I literally decided to marry him that first day based almost solely on that one sentiment. Not being able to eat, sleep or think about anything but him for the next three days also led me to believe that he might be “the one.” After three years of ups and downs and lots of convincing Mike that he also wanted to marry me, we got hitched.
The second defining incident of our marriage was 13 years in the making but occurred only recently. Although I couldn’t wait for us to adopt a dog, those first years of apartment living led me to compromise and become the cat person I never wanted to be. I somehow learned to love life with cats, but 12 years, two cats, three kids and two houses (with fenced-in backyards) later we still didn’t have a family dog.

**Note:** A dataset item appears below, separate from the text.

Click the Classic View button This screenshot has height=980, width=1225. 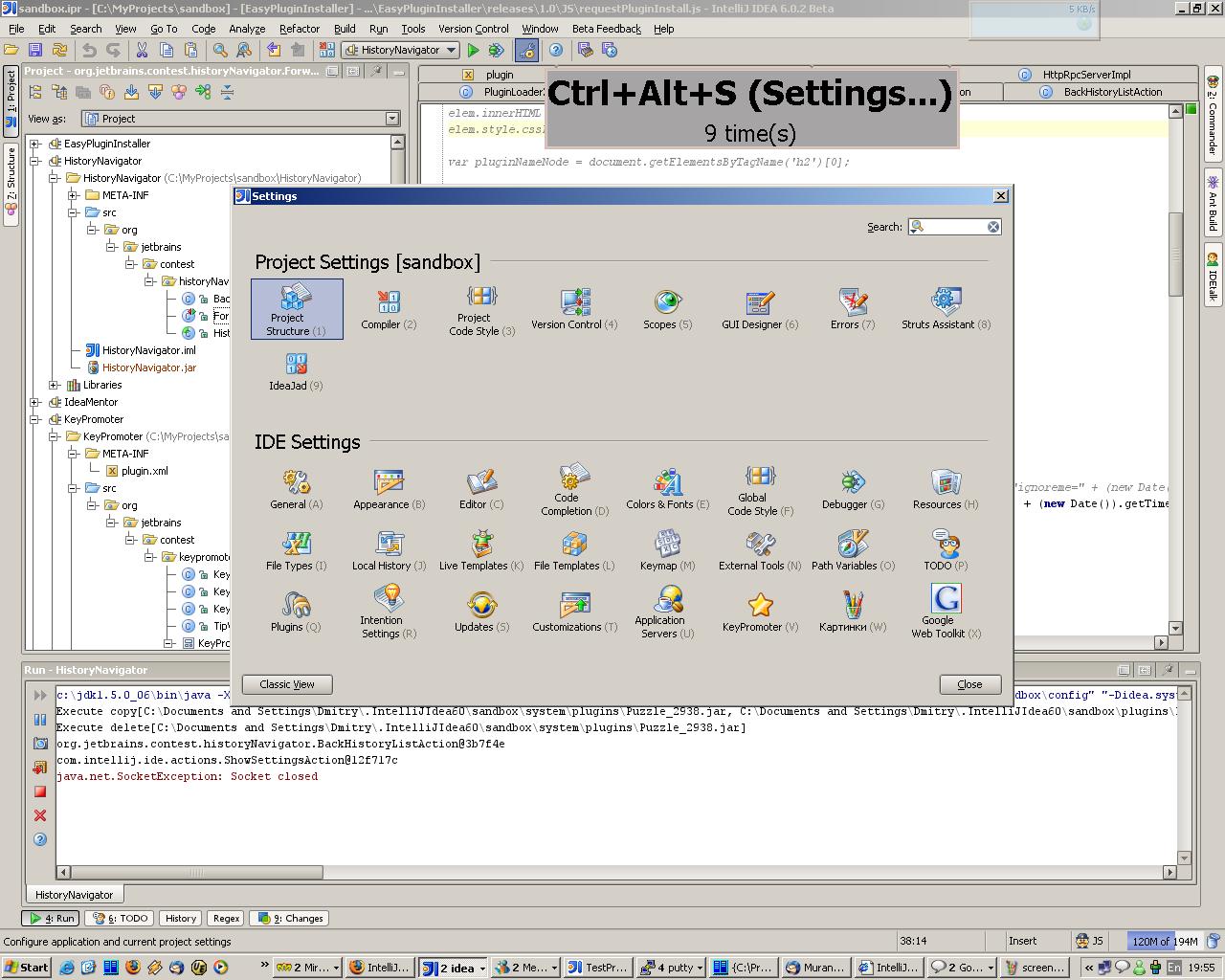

The fact that we never adopted the dog we had agreed to eventually culminated into the biggest fight we have ever had as a married couple. That’s right — not money, not kids, not a job — a dog. I was bound and determined to finally get my dog and my husband was bound and determined to convince me that a dog would end up costing us thousands of dollars. Long story short, I won the argument, but my husband was right. Within a few months our $70 dog actually ended up costing us thousands of dollars (not including the $72 per bag prescription dog food he will now need for the rest of his life).
For as much of a fight as he put up to not have a dog and for as much as he was absolutely right about the money, Mike has never said a word about having told me so. He loves our dog. He loves me. That’s marriage.
I may not have been able to remain quite so subdued had I been the one in the right. In fact, I likely would have even made a graph or two depicting just how wrong he had been. That is the interesting part of marrying someone not because they compliment you, but because they complement you. My spouse is not just my knight in shining armor, he is my constant shining example of ways I can be better. I never fully understood what “better half” meant until I had one.
Don’t get me wrong, if I wanted to I could make a list of ways he has been wrong and/or flat-out upset me over the years so long it would make even the most accepting of people ask, “What in the world are you doing with that guy?” The problem is that he could make an unflattering list about me that would be just as long and likely much, much longer. Truth be told, such a list could be made about any one of us if someone had reason to try.
After 13 years, I’ve found that the single most important thing I can do as an individual in a marriage is to concentrate on the list of my better half’s better qualities and better moments whenever I start allowing the list of negatives to get too long. Reminding myself of the long list of my own worst qualities and worst moments also tends to put things in perspective. There is not a perfect person nor a perfect marriage among us, but marriage lends us an incredible opportunity to create a system of checks and balances that allows two people to bring out the best in one another.
Our marriage worked in the beginning because Mike and I went into it with a mutual appreciation for one another, a willingness to compromise and the realization that neither of us has it all figured out. It continues to work because we are also both willing to accept and work through the mistakes and missteps each of us makes on a regular basis. Marriage is less about always doing things right in the first place and more about figuring out how to set things right and then move on when things go wrong. It is about each person doing his or her best to do the right thing while the other one has the decency to not only notice but also take notes.